(Dataset entries)
+ + + + + + +
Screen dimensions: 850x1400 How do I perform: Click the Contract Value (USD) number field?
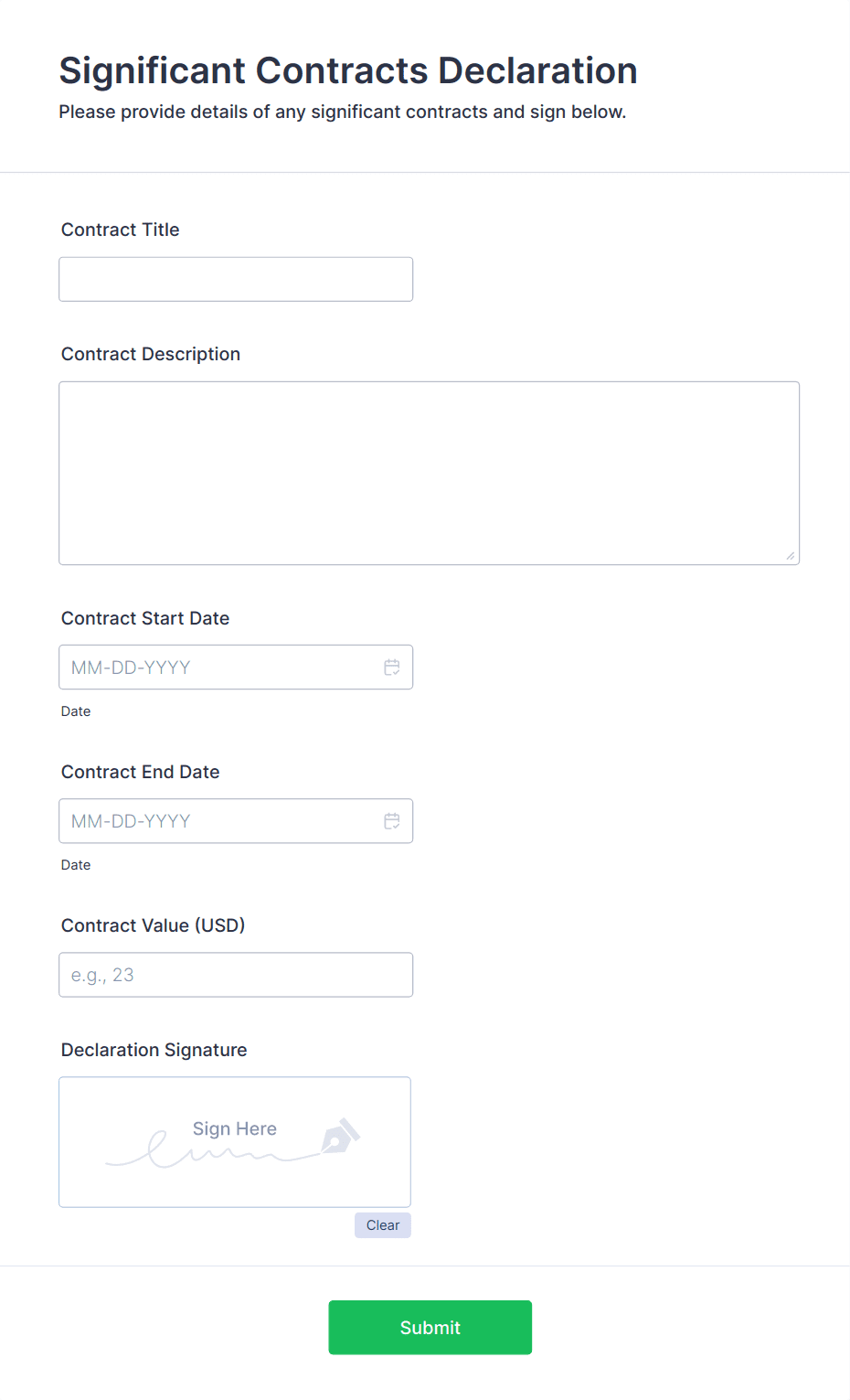[x=235, y=974]
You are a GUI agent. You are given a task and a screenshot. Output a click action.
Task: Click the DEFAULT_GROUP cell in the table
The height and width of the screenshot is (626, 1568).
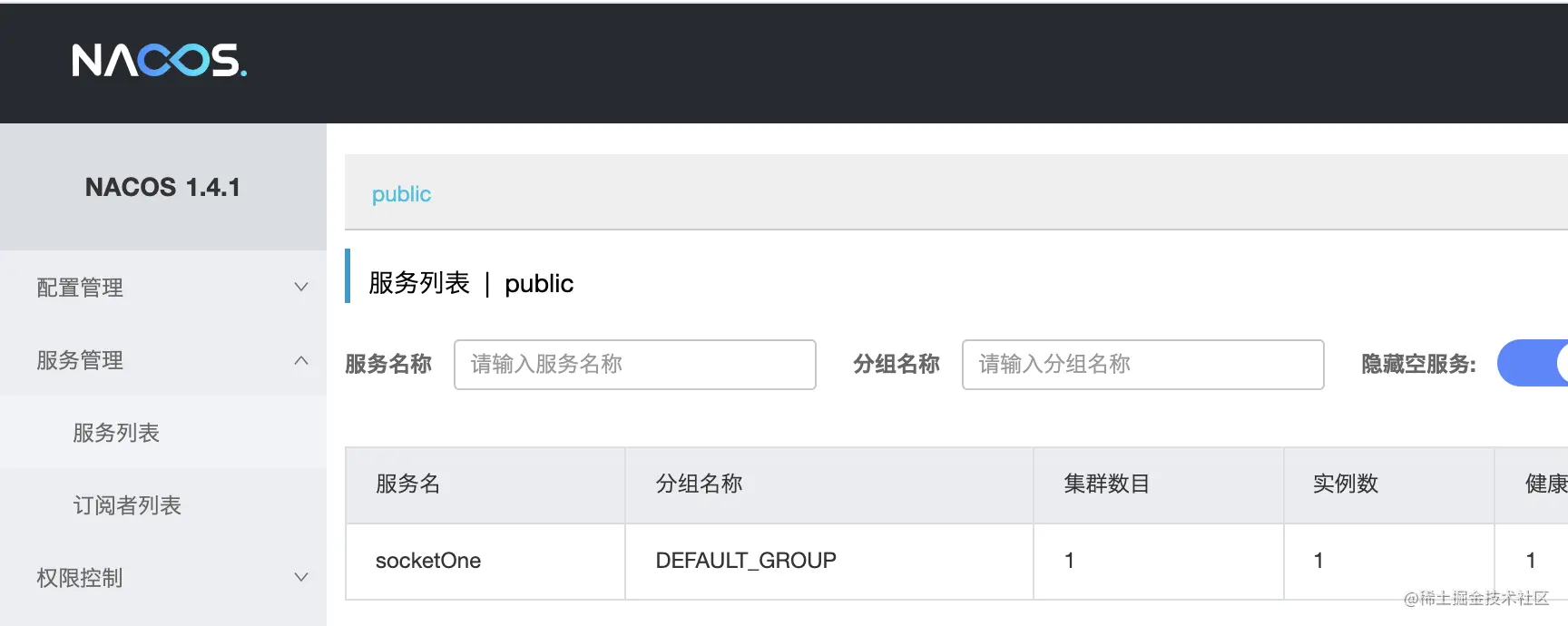click(x=746, y=561)

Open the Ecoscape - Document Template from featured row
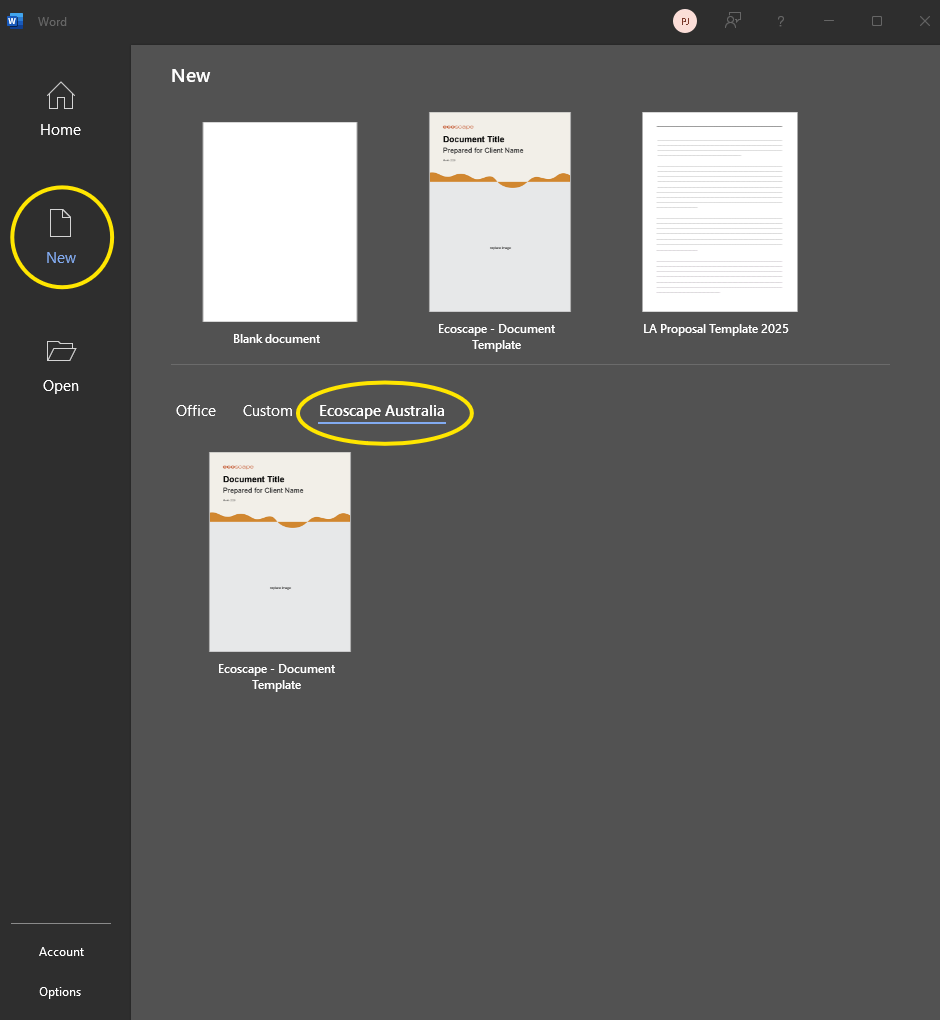pyautogui.click(x=499, y=212)
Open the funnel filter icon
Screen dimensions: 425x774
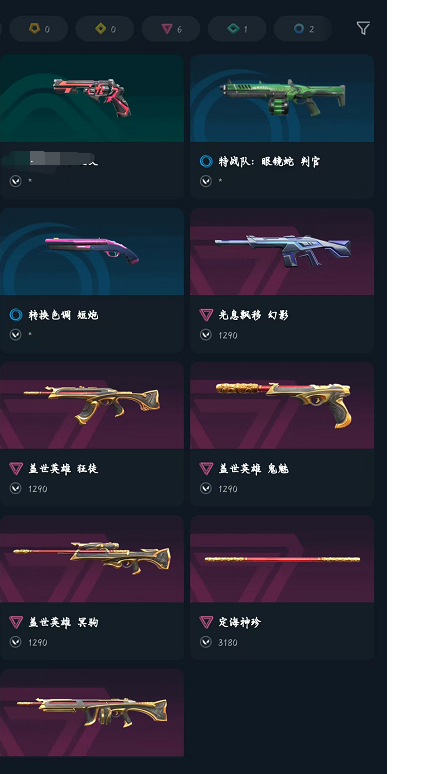[x=363, y=29]
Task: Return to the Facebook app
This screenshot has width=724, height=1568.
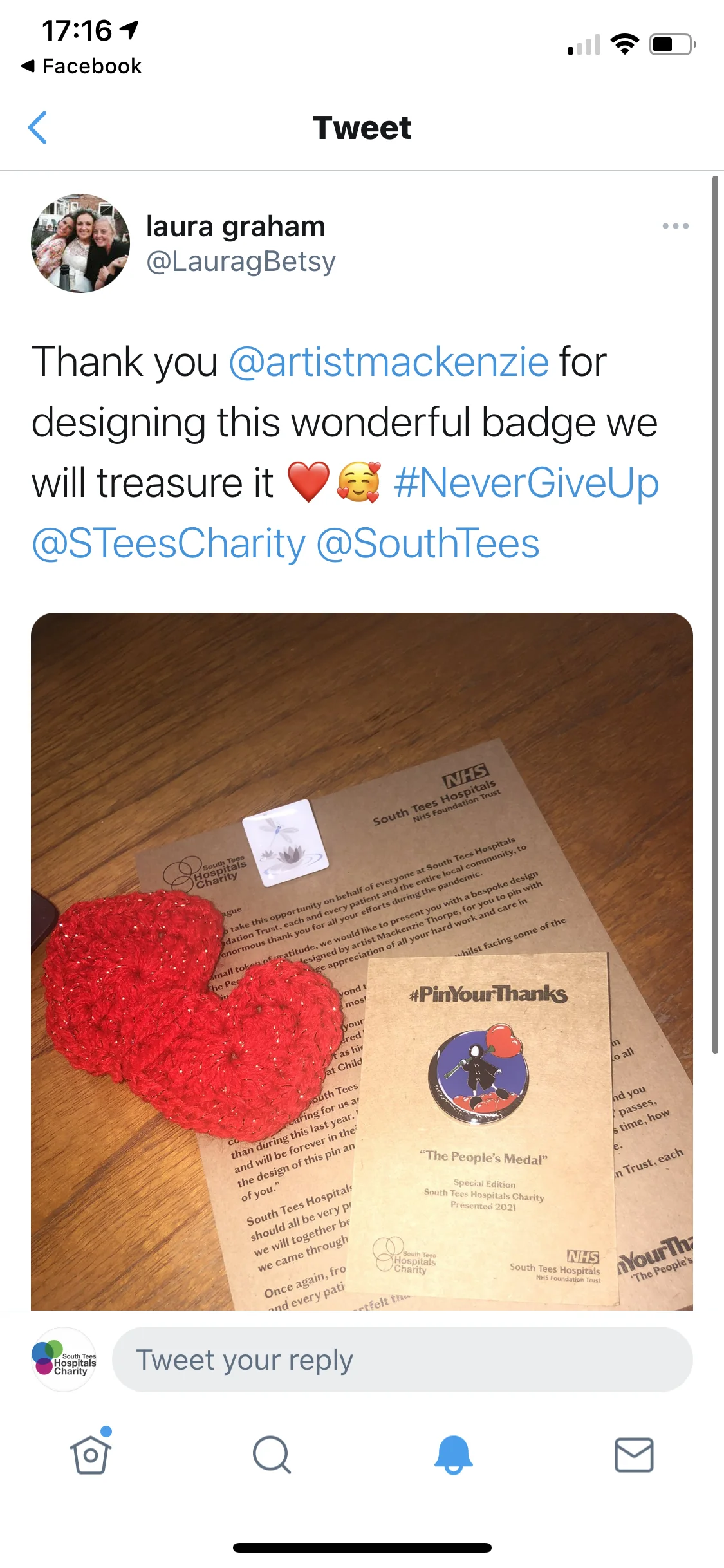Action: (x=81, y=66)
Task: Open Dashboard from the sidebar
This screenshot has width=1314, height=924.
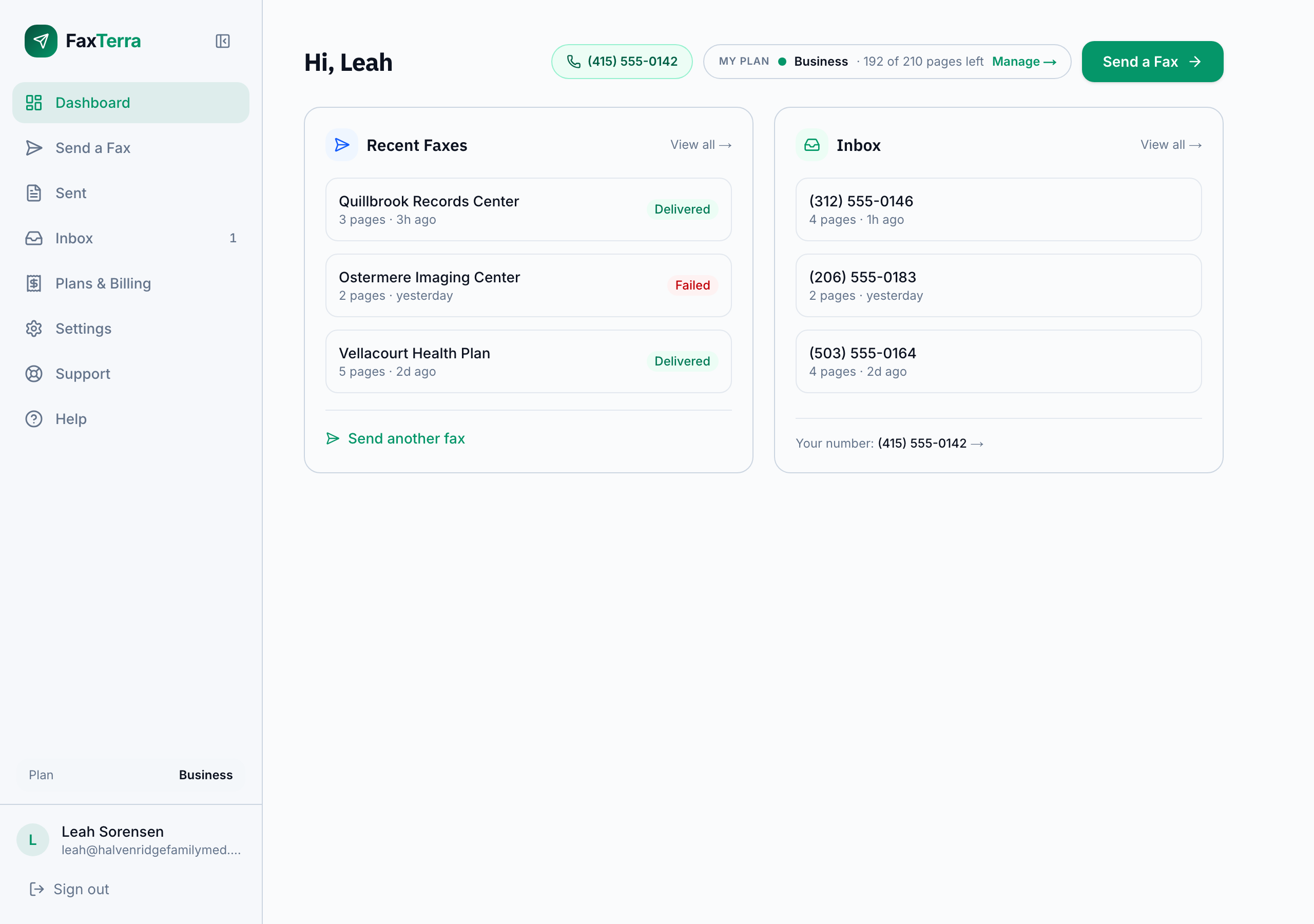Action: [130, 103]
+ + + + + + +
* _Exercise description_: Your task is to retype, exactly and only, the lines from the line holding "Task: Click the" through the final line of the data above, with both ends kept. Drop the pictures.

* _Problem solution_:
Task: Click the DEFAULT_GROUP cell in the table
The height and width of the screenshot is (626, 1568).
click(x=746, y=561)

Open the Ecoscape - Document Template from featured row
pyautogui.click(x=499, y=212)
Open the funnel filter icon
Screen dimensions: 425x774
[x=363, y=29]
Task: Return to the Facebook app
This screenshot has width=724, height=1568.
Action: (x=81, y=66)
Task: Open Dashboard from the sidebar
This screenshot has width=1314, height=924.
Action: [130, 103]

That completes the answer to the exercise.